_What is being asked_.
Below are records; count how many of their lines contain the word "Viewport" and give the number alone.
»»
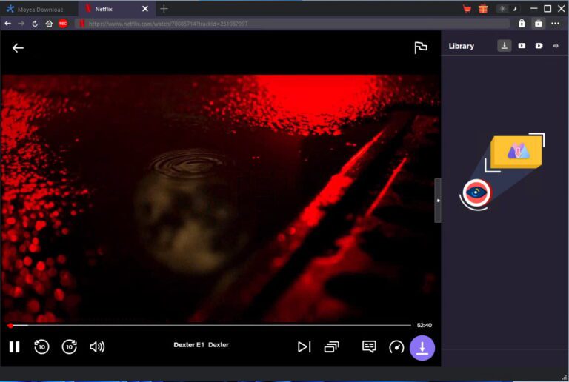The image size is (569, 382).
Task: Rewind 10 seconds
Action: click(x=41, y=346)
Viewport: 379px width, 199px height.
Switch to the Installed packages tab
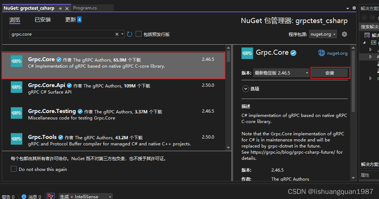[x=42, y=20]
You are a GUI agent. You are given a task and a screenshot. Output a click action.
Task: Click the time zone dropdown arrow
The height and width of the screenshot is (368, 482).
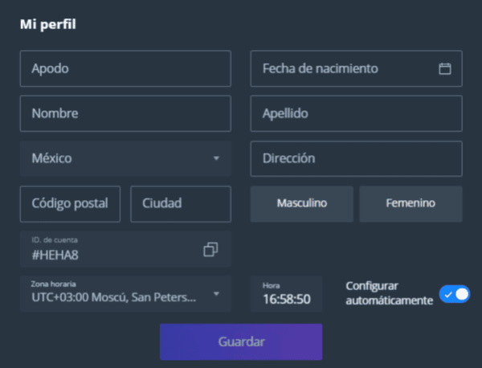point(216,293)
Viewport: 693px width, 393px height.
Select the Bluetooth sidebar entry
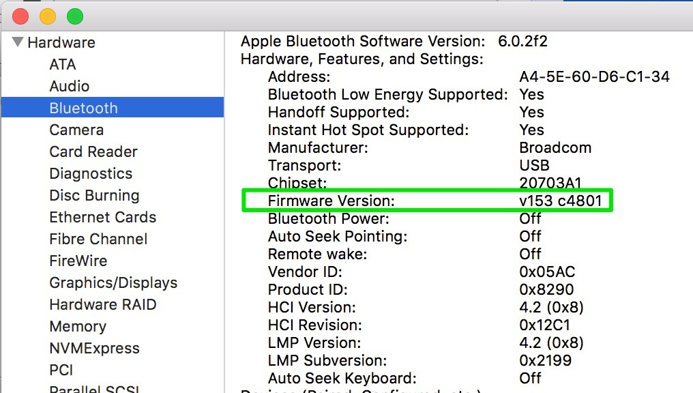click(x=83, y=108)
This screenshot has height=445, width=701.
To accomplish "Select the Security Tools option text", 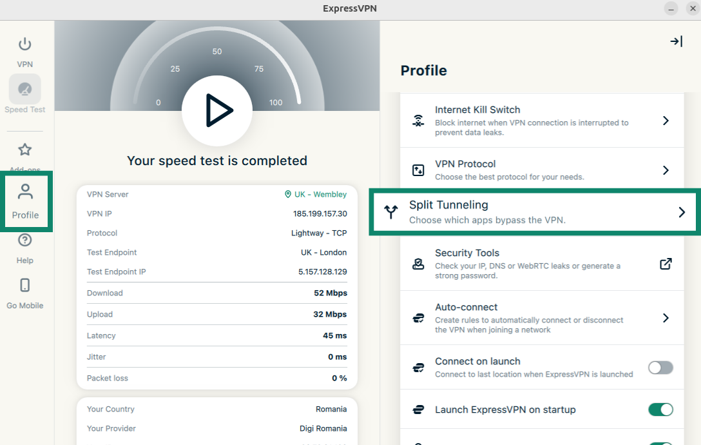I will [467, 253].
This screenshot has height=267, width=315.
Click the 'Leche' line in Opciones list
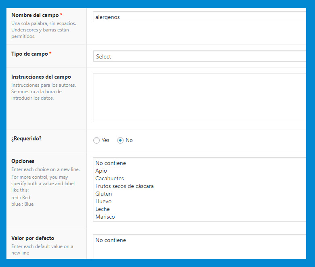[103, 209]
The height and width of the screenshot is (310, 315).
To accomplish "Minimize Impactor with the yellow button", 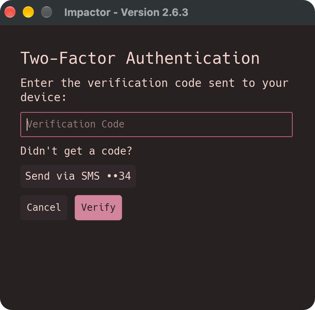I will tap(28, 12).

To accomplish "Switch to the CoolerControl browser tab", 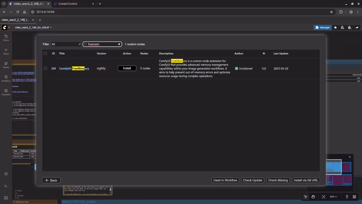I will click(68, 4).
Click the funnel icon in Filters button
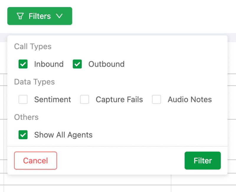The height and width of the screenshot is (192, 236). (20, 16)
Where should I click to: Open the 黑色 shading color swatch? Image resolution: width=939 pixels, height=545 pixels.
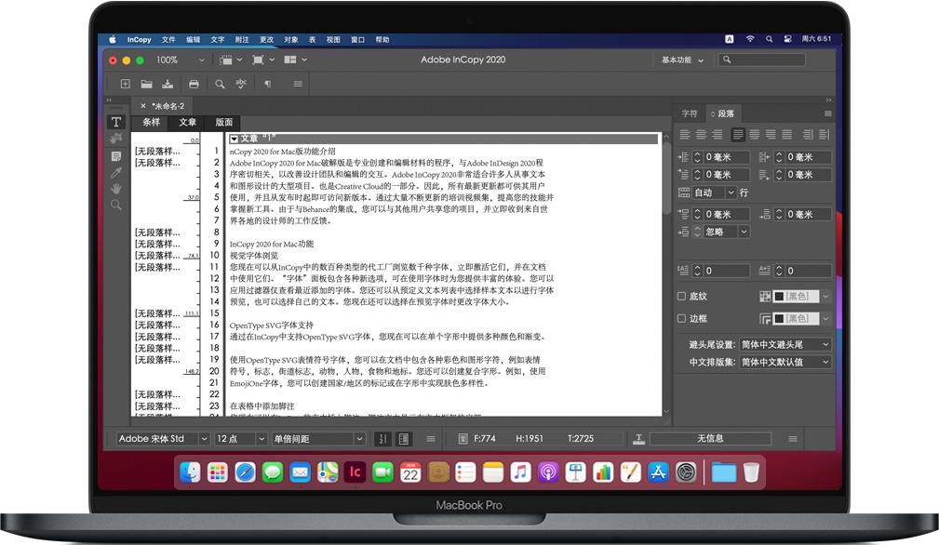[x=798, y=295]
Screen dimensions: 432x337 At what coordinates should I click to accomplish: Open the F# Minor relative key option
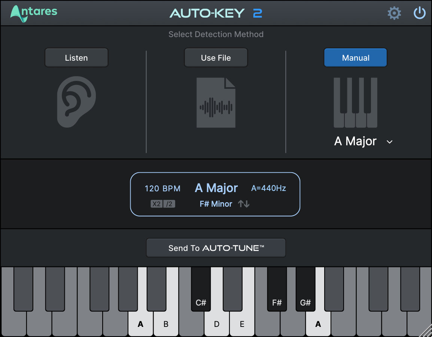pyautogui.click(x=216, y=204)
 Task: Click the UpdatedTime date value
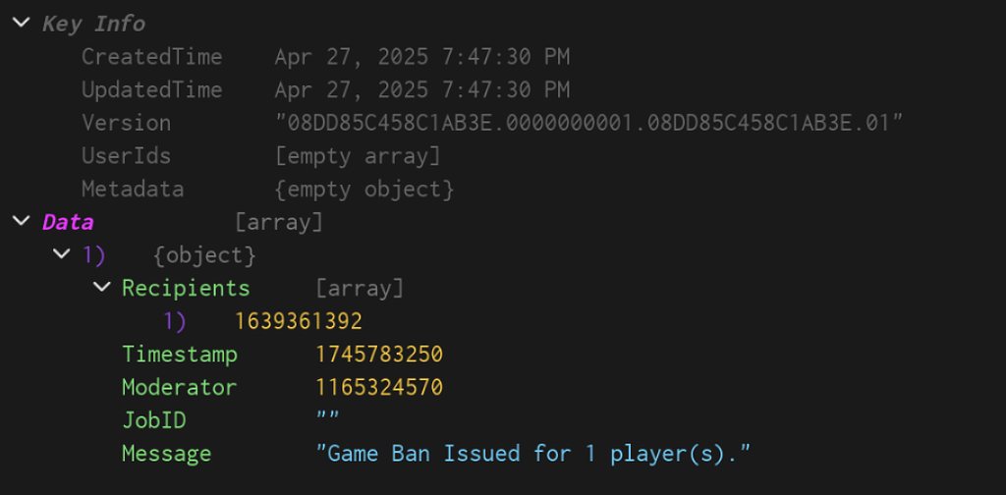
««
_Answer to this task_.
2